Target pointing data:
▽

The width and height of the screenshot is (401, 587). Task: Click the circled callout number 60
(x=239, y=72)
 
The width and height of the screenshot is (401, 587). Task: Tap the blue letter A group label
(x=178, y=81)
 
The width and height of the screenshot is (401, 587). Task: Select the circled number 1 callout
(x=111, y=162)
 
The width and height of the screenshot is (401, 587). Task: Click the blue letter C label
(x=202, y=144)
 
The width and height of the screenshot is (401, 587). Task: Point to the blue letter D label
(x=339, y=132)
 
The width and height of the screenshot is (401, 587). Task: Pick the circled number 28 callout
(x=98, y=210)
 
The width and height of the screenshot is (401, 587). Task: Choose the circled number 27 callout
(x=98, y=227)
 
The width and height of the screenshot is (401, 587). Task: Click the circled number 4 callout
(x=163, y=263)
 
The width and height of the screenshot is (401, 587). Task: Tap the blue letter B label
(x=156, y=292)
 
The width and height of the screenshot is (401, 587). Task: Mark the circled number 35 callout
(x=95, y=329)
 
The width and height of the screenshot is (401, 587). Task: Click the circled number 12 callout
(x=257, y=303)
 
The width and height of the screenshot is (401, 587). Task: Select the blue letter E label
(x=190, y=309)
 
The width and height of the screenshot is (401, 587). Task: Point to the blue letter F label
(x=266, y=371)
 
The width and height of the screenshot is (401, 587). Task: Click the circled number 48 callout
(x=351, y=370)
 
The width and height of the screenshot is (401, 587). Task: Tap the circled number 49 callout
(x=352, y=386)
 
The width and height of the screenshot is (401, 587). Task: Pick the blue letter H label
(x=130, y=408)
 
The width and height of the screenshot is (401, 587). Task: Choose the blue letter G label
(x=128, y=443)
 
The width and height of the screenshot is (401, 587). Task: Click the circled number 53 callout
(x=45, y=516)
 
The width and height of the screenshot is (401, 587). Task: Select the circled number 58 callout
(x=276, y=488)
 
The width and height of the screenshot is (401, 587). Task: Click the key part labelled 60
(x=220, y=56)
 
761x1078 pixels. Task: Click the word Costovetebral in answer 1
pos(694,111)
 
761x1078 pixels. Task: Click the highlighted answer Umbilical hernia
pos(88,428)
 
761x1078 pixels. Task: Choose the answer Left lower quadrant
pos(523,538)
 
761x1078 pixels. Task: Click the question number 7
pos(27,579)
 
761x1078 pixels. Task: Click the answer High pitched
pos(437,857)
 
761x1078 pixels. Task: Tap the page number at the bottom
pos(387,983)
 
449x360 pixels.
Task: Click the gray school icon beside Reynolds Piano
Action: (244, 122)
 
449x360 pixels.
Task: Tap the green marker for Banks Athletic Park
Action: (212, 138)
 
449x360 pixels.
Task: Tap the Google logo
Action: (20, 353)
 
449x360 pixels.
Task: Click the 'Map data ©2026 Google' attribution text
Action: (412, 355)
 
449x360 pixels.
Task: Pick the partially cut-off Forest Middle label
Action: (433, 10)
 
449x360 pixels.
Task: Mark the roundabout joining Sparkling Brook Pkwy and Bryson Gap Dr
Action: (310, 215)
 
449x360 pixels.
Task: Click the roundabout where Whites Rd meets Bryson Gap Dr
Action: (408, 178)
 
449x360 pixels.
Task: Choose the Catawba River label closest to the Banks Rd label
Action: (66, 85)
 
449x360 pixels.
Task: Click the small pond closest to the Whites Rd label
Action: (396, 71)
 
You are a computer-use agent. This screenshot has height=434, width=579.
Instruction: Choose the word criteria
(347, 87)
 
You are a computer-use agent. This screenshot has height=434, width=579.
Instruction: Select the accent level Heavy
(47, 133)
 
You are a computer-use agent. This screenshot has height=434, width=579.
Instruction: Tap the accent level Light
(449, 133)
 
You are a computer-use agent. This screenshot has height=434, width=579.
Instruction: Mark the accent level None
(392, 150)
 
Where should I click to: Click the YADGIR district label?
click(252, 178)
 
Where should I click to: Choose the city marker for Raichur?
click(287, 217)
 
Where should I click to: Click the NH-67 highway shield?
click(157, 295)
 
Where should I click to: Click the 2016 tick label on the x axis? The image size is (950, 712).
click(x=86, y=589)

△

[To do]:
Could you return every row above verbatim, with nothing changed?

[Result]:
The width and height of the screenshot is (401, 587). Task: Click the circled callout number 60
(x=239, y=72)
 
The width and height of the screenshot is (401, 587). Task: Tap the blue letter A group label
(x=178, y=81)
 
The width and height of the screenshot is (401, 587). Task: Select the circled number 1 callout
(x=111, y=162)
 
The width and height of the screenshot is (401, 587). Task: Click the blue letter C label
(x=202, y=144)
 
The width and height of the screenshot is (401, 587). Task: Point to the blue letter D label
(x=339, y=132)
 
The width and height of the screenshot is (401, 587). Task: Pick the circled number 28 callout
(x=98, y=210)
 
The width and height of the screenshot is (401, 587). Task: Choose the circled number 27 callout
(x=98, y=227)
 
The width and height of the screenshot is (401, 587). Task: Click the circled number 4 callout
(x=163, y=263)
 
The width and height of the screenshot is (401, 587). Task: Tap the blue letter B label
(x=156, y=292)
 
The width and height of the screenshot is (401, 587). Task: Mark the circled number 35 callout
(x=95, y=329)
 
The width and height of the screenshot is (401, 587). Task: Click the circled number 12 callout
(x=257, y=303)
 
The width and height of the screenshot is (401, 587). Task: Select the blue letter E label
(x=190, y=309)
 
The width and height of the screenshot is (401, 587). Task: Point to the blue letter F label
(x=266, y=371)
 
The width and height of the screenshot is (401, 587). Task: Click the circled number 48 callout
(x=351, y=370)
 
The width and height of the screenshot is (401, 587). Task: Tap the circled number 49 callout
(x=352, y=386)
 
The width and height of the screenshot is (401, 587). Task: Pick the blue letter H label
(x=130, y=408)
 
The width and height of the screenshot is (401, 587). Task: Choose the blue letter G label
(x=128, y=443)
 
The width and height of the screenshot is (401, 587). Task: Click the circled number 53 callout
(x=45, y=516)
 
The width and height of the screenshot is (401, 587). Task: Select the circled number 58 callout
(x=276, y=488)
 
The width and height of the screenshot is (401, 587). Task: Click the key part labelled 60
(x=220, y=56)
 
761x1078 pixels. Task: Click the word Costovetebral in answer 1
pos(694,111)
 
761x1078 pixels. Task: Click the highlighted answer Umbilical hernia
pos(88,428)
 
761x1078 pixels. Task: Choose the answer Left lower quadrant
pos(523,538)
 
761x1078 pixels. Task: Click the question number 7
pos(27,579)
 
761x1078 pixels. Task: Click the answer High pitched
pos(437,857)
 
761x1078 pixels. Task: Tap the page number at the bottom
pos(387,983)
 
449x360 pixels.
Task: Click the gray school icon beside Reynolds Piano
Action: (244, 122)
 
449x360 pixels.
Task: Tap the green marker for Banks Athletic Park
Action: (212, 138)
 
449x360 pixels.
Task: Tap the Google logo
Action: (20, 353)
 
449x360 pixels.
Task: Click the 'Map data ©2026 Google' attribution text
Action: (412, 355)
 
449x360 pixels.
Task: Pick the partially cut-off Forest Middle label
Action: (433, 10)
 
449x360 pixels.
Task: Mark the roundabout joining Sparkling Brook Pkwy and Bryson Gap Dr
Action: (310, 215)
 
449x360 pixels.
Task: Click the roundabout where Whites Rd meets Bryson Gap Dr
Action: (408, 178)
 
449x360 pixels.
Task: Choose the Catawba River label closest to the Banks Rd label
Action: (66, 85)
 
449x360 pixels.
Task: Click the small pond closest to the Whites Rd label
Action: (396, 71)
 
You are a computer-use agent. This screenshot has height=434, width=579.
Instruction: Choose the word criteria
(347, 87)
 
You are a computer-use agent. This screenshot has height=434, width=579.
Instruction: Select the accent level Heavy
(47, 133)
 
You are a computer-use agent. This screenshot has height=434, width=579.
Instruction: Tap the accent level Light
(449, 133)
 
You are a computer-use agent. This screenshot has height=434, width=579.
Instruction: Mark the accent level None
(392, 150)
 
Where should I click to: Click the YADGIR district label?
click(252, 178)
 
Where should I click to: Choose the city marker for Raichur?
click(287, 217)
 
Where should I click to: Click the NH-67 highway shield?
click(157, 295)
 
Where should I click to: Click the 2016 tick label on the x axis? The image size is (950, 712).
click(x=86, y=589)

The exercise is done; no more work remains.